API Token
StandX provides API access for programmatic trading through a self-custodial key system. All API tokens and signing keys are generated client-side and stored only by you — StandX does not store, access, or have any ability to recover your keys. This decentralized approach ensures that only you have control over your trading activities. No one can execute trades or withdrawals on your behalf without your keys.

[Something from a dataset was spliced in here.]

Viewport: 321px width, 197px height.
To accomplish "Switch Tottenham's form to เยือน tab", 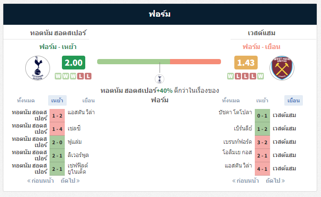I will pyautogui.click(x=89, y=100).
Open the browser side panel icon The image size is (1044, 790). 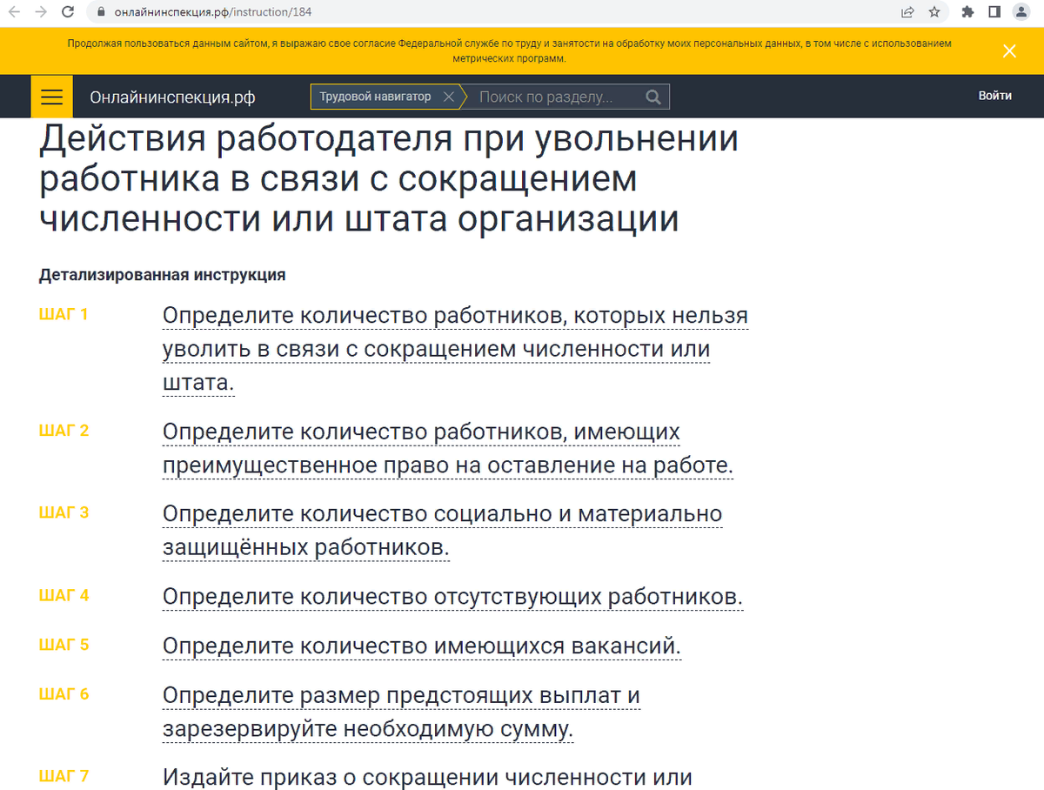click(x=993, y=13)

Accessing API Token Management
To manage your API tokens:
- Click on your profile icon in the top right corner of the page and select the session management option
- Alternatively, if you already signed in, navigate to https://standx.com/user/session
![_max-h-[320px]](/_next/static/media/7b40a0bd03650e613c82d5a3ab100473.96c711bc.png)
Creating an API Token
When generating a new API token, you can customize the following options:
![_max-h-[500px]](/_next/static/media/f816d617a73a3af70f2bc3b86456b494.db8ad0ac.png)
Remark
Give your token a descriptive name (e.g., “trade-only”, “bot-trading”) to help you identify its purpose later.
Request Sign Key
- Self Provide – Use your own signing key for request authentication
- Generate – Generate a signing key locally in your browser
⚠️ Important: Regardless of which option you choose, the signing key is generated and stored only on your device. StandX never receives or stores your signing key. You must securely back up this key yourself — if lost, it cannot be recovered.
Permissions
Configure what actions the API token can perform:
- Trade – Allows the token to execute trades on your behalf
- Withdraw – Allows the token to initiate withdrawals (use with caution)

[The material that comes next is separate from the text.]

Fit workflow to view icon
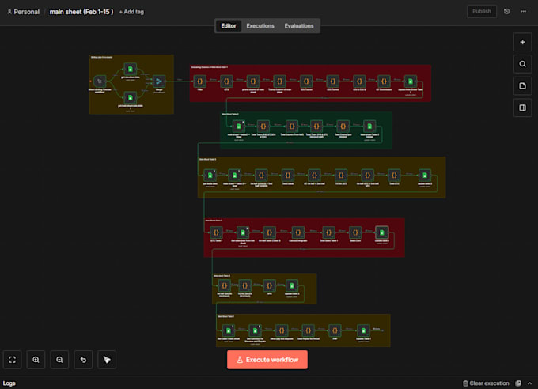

Tip: Follow the principle of least privilege. Only enable permissions that are absolutely necessary for your use case. For trading bots, consider enabling only “Trade” permission and keeping “Withdraw” disabled.
Expiry
Select how long the token remains valid:
- 7 days – Short-term use
- 30 days – Standard use
- 90 days – Extended use
- 180 days – Long-term use
Security Best Practices
⚠️ Warning: Your API keys are self-custodial. You are solely responsible for their security.

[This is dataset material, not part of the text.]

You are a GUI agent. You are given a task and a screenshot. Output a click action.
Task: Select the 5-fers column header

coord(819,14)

Because StandX operates on a decentralized, non-custodial model, we cannot recover lost keys or reverse unauthorized transactions. Please follow these best practices:
- Back up your keys securely – Store your API token and signing key in a secure location; they cannot be recovered if lost
- Never share your API keys – Do not share your API token or signing key with anyone
- Never commit keys to version control – Use environment variables or secure secret management
- Use restrictive permissions – Only enable the permissions you need
- Rotate keys regularly – Generate new tokens periodically and revoke old ones
- Monitor your sessions – Regularly review your active sessions and revoke any you don’t recognize
Revoking API Tokens
If you suspect your API key has been compromised, or you no longer need it:
- Go to https://standx.com/user/session
- Find the token in your session list
- Click Revoke to immediately invalidate the token
Revoking a token is immediate and cannot be undone. You will need to generate a new token if you need API access again.